Rescued Chibok Girl, Amina Ali Says She Misses Home And Her Boko Haram Husband, Mohammed

Amina Ali Nkekei, one of the kidnapped Chibok girls, who was found alongside a child, identified to be her baby and a man, Mohammed Hayatu, (read here) her abductors and father of her baby has revealed she wants to go home to meet her family in Borno state.

She also said she misses her Boko Haram husband, Mohammed Hayatu, and is still thinking about him three months after escaping the militants’ camp.

Recall that in May, Amina was found and rescued and since then, she has been kept in a secluded place in Abuja for what the presidency referred to as her “restoration process”.

During an Exclusive interview with Reuters, the teen mum of one said she misses her family and would like to go home.

“I just want to go home – I don’t know about school.

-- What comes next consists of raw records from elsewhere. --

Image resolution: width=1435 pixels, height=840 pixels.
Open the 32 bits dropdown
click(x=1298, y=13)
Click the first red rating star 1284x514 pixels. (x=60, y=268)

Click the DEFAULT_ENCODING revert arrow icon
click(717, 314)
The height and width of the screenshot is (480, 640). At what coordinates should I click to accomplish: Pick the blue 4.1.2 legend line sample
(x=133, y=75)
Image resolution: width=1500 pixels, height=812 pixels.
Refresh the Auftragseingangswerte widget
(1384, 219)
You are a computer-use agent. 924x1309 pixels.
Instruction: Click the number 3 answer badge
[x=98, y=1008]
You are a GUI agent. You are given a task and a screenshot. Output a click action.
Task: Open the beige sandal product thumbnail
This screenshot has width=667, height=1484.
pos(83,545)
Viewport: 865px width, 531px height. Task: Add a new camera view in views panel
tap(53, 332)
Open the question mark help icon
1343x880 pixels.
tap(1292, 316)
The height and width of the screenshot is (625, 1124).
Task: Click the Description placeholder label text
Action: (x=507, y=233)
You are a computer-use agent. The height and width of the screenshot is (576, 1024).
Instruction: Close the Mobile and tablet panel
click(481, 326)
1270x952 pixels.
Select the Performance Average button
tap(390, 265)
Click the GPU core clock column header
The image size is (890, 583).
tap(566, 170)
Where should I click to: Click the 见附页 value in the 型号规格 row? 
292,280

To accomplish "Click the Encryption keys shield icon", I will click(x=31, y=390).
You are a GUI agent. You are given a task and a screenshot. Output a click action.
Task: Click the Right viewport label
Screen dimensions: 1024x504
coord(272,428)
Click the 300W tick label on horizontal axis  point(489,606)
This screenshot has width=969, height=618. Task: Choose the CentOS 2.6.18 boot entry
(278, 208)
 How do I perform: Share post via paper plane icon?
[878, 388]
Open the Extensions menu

“I will decide about school when I get back, but I have no idea when I will be going home,” Ali said, speaking softly while staring at the ground.

Speaking of the father of her 4-month-old baby, Amina says she still thinks about him and that she is sad that she has been separated from him.

“I want him to know that I am still thinking about him. Just because we got separated, that does not mean that I don’t think about him” she said

In addition, Aminat also remembered her other mates who are still in BokoHaram captivity saying she hopes and pray that they will be set free some day.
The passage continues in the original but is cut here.